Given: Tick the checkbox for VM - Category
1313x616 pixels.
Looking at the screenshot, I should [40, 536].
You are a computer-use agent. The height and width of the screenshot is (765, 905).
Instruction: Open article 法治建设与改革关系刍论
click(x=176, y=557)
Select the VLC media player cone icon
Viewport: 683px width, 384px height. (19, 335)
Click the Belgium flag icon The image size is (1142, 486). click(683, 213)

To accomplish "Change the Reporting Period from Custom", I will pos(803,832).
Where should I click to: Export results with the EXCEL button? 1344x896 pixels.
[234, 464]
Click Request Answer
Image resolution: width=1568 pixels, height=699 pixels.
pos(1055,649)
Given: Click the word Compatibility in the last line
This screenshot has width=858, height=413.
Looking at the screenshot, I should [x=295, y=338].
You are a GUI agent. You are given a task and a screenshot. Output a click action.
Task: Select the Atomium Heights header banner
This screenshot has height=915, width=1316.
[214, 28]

——

**Task directions**
Can you reproduce the listing above with "header banner" substituted by "title banner" and everything else left unchanged?

**In response**
Given: Tick the checkbox for VM - Category
1313x616 pixels.
Looking at the screenshot, I should [40, 536].
You are a computer-use agent. The height and width of the screenshot is (765, 905).
Instruction: Open article 法治建设与改革关系刍论
click(x=176, y=557)
Select the VLC media player cone icon
Viewport: 683px width, 384px height. (19, 335)
Click the Belgium flag icon The image size is (1142, 486). click(683, 213)

To accomplish "Change the Reporting Period from Custom", I will pos(803,832).
Where should I click to: Export results with the EXCEL button? 1344x896 pixels.
[234, 464]
Click Request Answer
Image resolution: width=1568 pixels, height=699 pixels.
pos(1055,649)
Given: Click the word Compatibility in the last line
This screenshot has width=858, height=413.
Looking at the screenshot, I should [x=295, y=338].
You are a GUI agent. You are given a task and a screenshot. Output a click action.
Task: Select the Atomium Heights title banner
This screenshot has height=915, width=1316.
[214, 28]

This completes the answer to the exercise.